It’s easy to walk the streets of Nashville focused on your destination. But one Curious Nashville listener’s question challenges us all to pay closer attention to the little bits of passing scenery. Try it, and you may be lucky enough to spot a quirky little character.
Gloria Buehler did.
It was about seven years ago when she looked down and noticed a small, robot-like creature stamped onto the street. She tried to learn more, and eventually asked:
What are the people-like creatures embedded on the streets of Nashville near the old L&C Tower, and why are they there?
Buehler has worked downtown twice in her career, and usually noticed the little figures on the ground while walking to lunch. When she casually asked around, no one seemed to know what the figures could be.
But she was onto something. What she had noticed was a “stikman” — one of several thousand created around the world by a famous but elusive street artist.
A stikman group on Flickr has collected thousands of photos that showcase the stikmen made of various materials.
The exact number remains unknown. But that’s part of the fun. While the artist remains anonymous, stikman’s work appears out in public for anyone to notice, tending to appear near bars, museums, cultural landmarks or interesting pieces of architecture.
Nashville has a few of our own stikman gems.
Another WPLN reporter spotted one in 2012. Buehler found hers in 2014. And I found two last month outside of the Frist Art Museum in the crosswalk between 9th Avenue South and Broadway. I found another in the crosswalk between 7th Avenue South and Broadway.
They were difficult to spot, partly because they’d definitely seen better days. Yet their shape is unmistakable.
Stikmen are exposed to both natural and man-made elements, so over time they start to fade and peel. We all get to be a part of their transformation.
But to Buehler’s question: Why are they there?
Seeking stikman
The artist behind the figures also goes by the name “stikman.” The Philadelphia native began his street-art career in the 1960s. It wasn’t until 1992, however, that stikman started to create his now-famous figures. He found his inspiration in a flea market where he saw an old plaster plaque of a man made of sticks, according to an interview with Street Art NYC. The odd figure caught stikman’s attention, and he wanted to make more.
While stikman doesn’t assert any particular hidden message to this art, he hopes that “viewers develop a keen sense of the visual around them.” In an interview with Streets Depts, a Philadelphia-based photoblog, stikman also describes the figures as representing “the absence of personality in art. The little being with no stable form.”
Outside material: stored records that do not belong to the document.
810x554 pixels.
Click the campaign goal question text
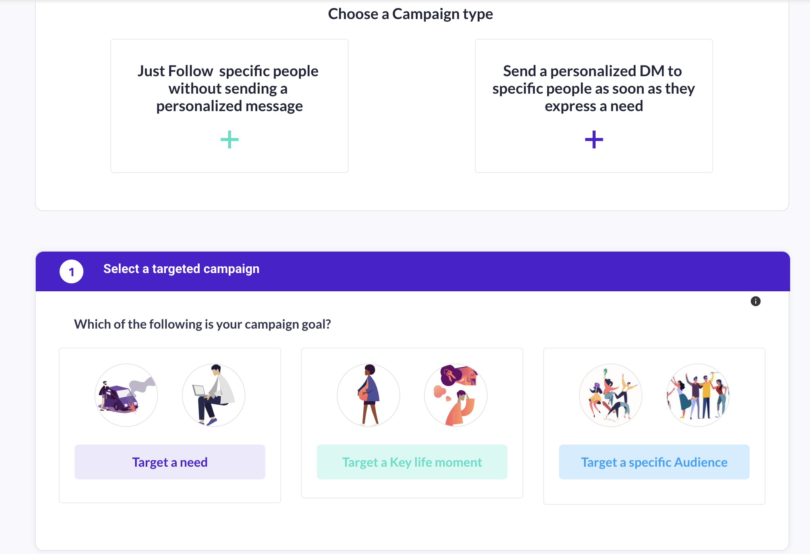(x=203, y=324)
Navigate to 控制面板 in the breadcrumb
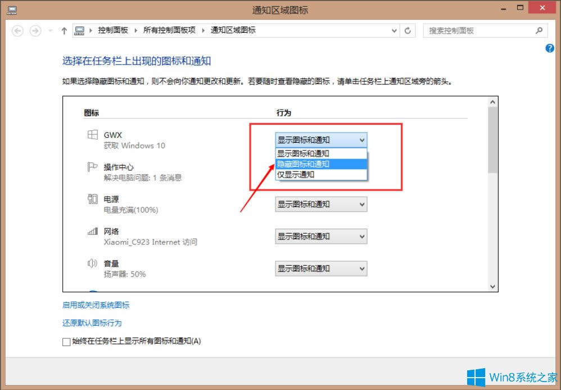The width and height of the screenshot is (561, 390). coord(112,31)
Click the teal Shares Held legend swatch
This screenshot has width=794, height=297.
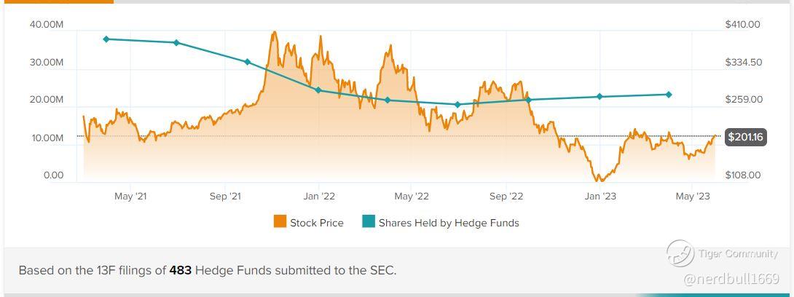point(369,222)
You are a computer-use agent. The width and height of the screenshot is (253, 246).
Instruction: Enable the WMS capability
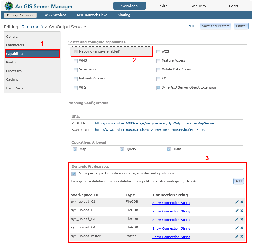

And so, the stikmen were born.
In the first year, stikman constructed about 50 of the figures, all made of unpainted basswood. He started to experiment with other diverse mediums, including metal, wood and cloth.
He even started to design stickers made of paving tape to place directly on streets and sidewalks, and some of these appear in Nashville.
Stikman plastered his art in cities from New York, where he started, to Hollywood. The stikmen appear in a variety of colors, shapes and sizes on the sides of buildings, on large posters and even in a few art exhibits. In 2015, the stikman figures were featured in Amazon’s first series of artist prints when the company launched its online gallery to showcase limited-edition prints from international street artists.
‘See cities differently’
Over the last three decades, stikman has carved a name for himself in the art community, influencing generations of other artists and art-lovers to appreciate the ambiguity in our world.
RJ Rushmore — the creator of a street blog, Vandalog — tells Curious Nashville that stikman “helps me to see cities differently.
“His work trains me to always be on the lookout for those tiny little interesting things that the world is full of, the sort of gems that go unnoticed when we just move through the world.”
According to Rushmore, stikman estimates he’s installed about 10,000 figures worldwide over the past 15 years. Rushmore has personally seen them in Toronto, New York, Miami and San Francisco. But without any formal government permission, he explains, there isn’t any way to determine how many stikmen are around the country at a given time.
Rushmore also passed on a question to stikman on my behalf. Of Nashville, stikman had to say, “I really enjoy working on the streets of Nashville and interacting with the fine folks that reside there.”
We encourage you to take a moment to appreciate the little things. You never know when you might get to see a stikman.